PROBLEM STATEMENT: All records below must be reproduced exactly, although any pictures they contain are to be omitted.

TASK INPUTS:
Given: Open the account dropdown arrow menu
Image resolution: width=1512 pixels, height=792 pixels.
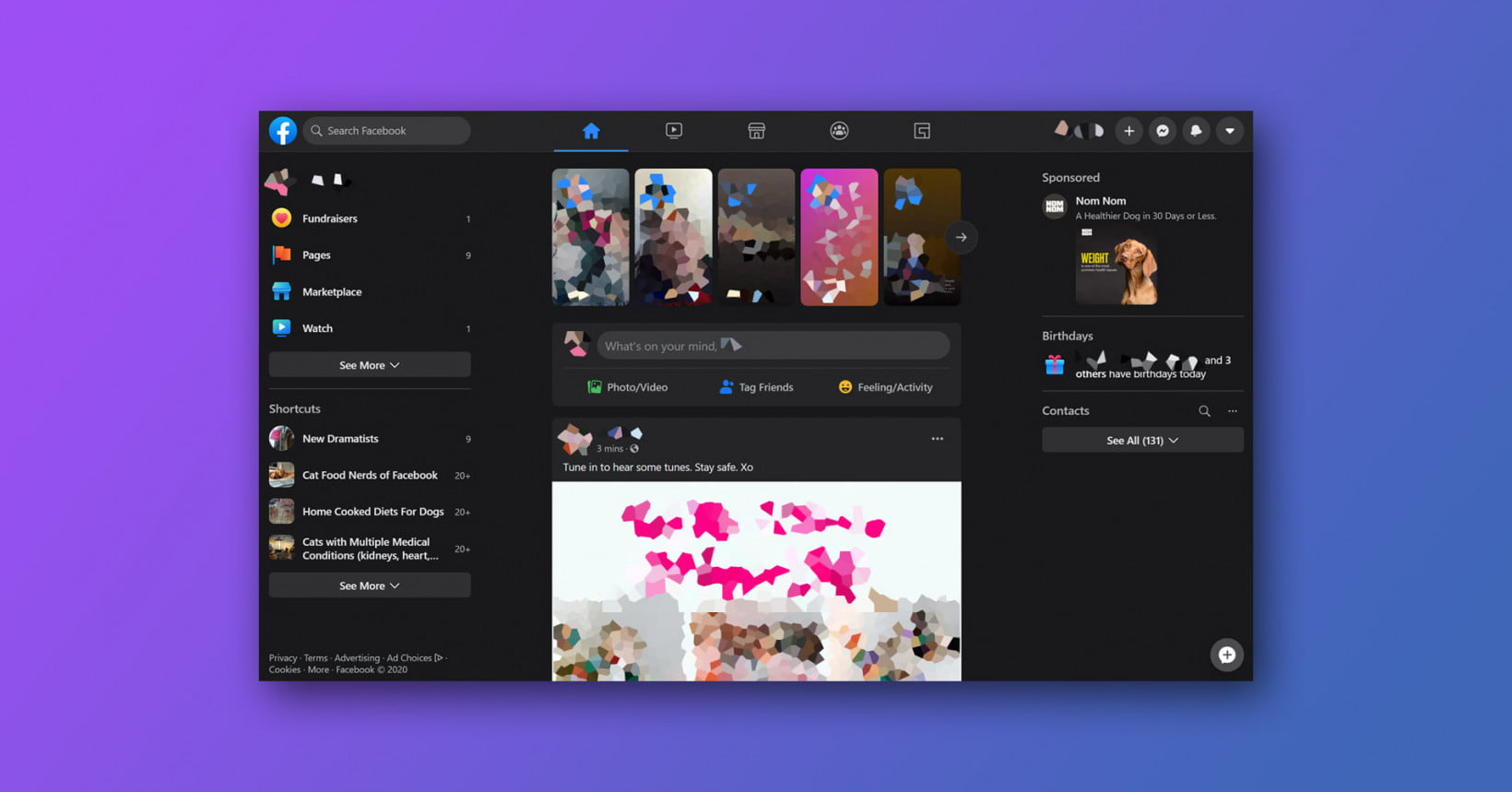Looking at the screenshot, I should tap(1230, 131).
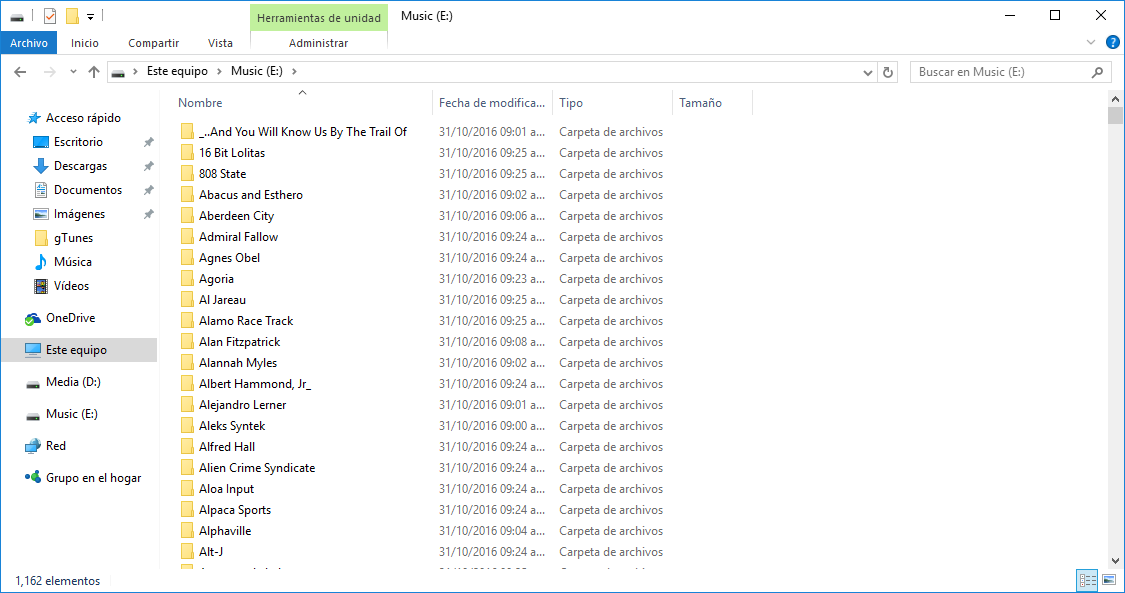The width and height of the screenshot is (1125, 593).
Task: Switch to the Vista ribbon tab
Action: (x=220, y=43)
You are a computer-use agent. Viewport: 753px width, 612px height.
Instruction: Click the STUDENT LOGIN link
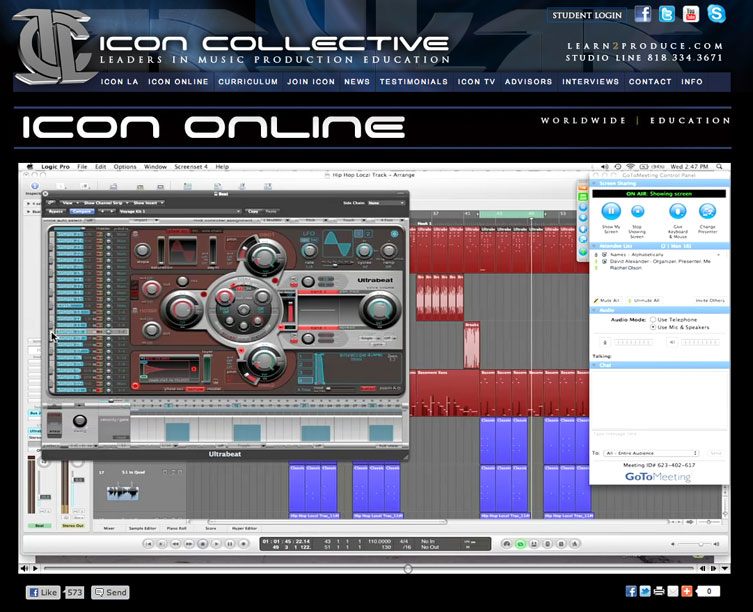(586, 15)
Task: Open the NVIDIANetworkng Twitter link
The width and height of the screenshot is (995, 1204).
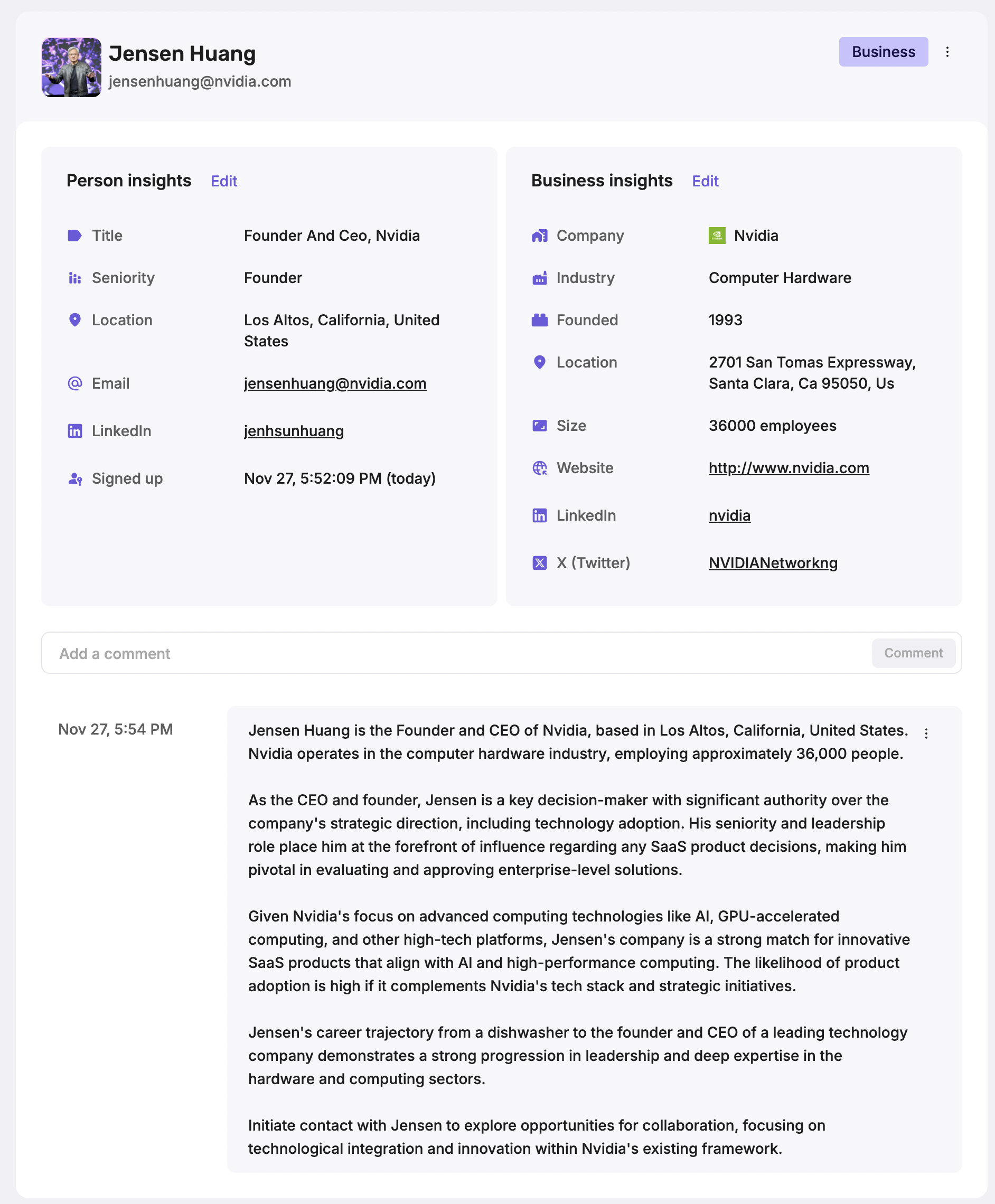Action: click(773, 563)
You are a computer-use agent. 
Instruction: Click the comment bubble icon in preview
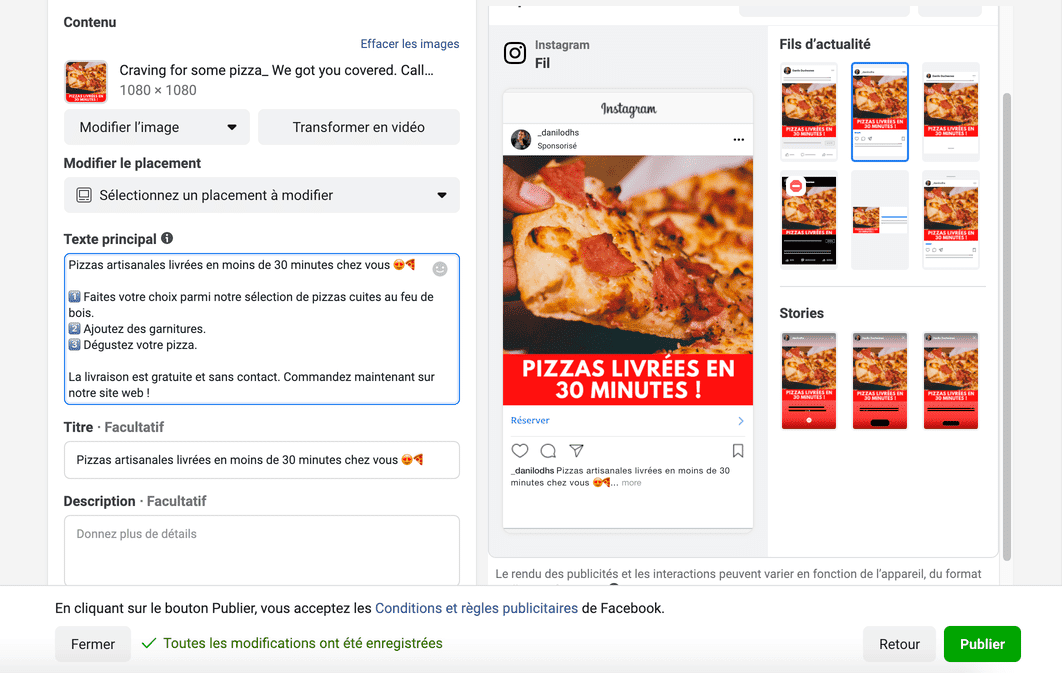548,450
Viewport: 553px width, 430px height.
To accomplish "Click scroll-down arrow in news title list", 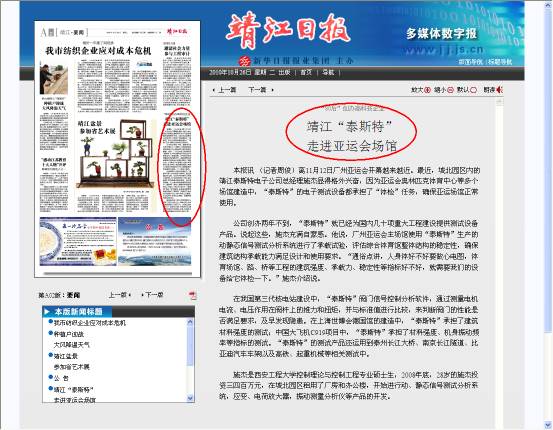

OUTPUT OF THE EXERCISE:
Given: Open the account dropdown arrow menu
Image resolution: width=1512 pixels, height=792 pixels.
Looking at the screenshot, I should tap(1230, 131).
The width and height of the screenshot is (1125, 593).
Task: Switch to the Vista ribbon tab
Action: (x=220, y=43)
You are a computer-use agent. Viewport: 753px width, 612px height.
Instruction: Click the STUDENT LOGIN link
(586, 15)
Task: Open the NVIDIANetworkng Twitter link
The width and height of the screenshot is (995, 1204).
Action: click(773, 563)
You are a computer-use agent. 
Instruction: Click the comment bubble icon in preview
548,450
Viewport: 553px width, 430px height.
To accomplish "Click scroll-down arrow in news title list", 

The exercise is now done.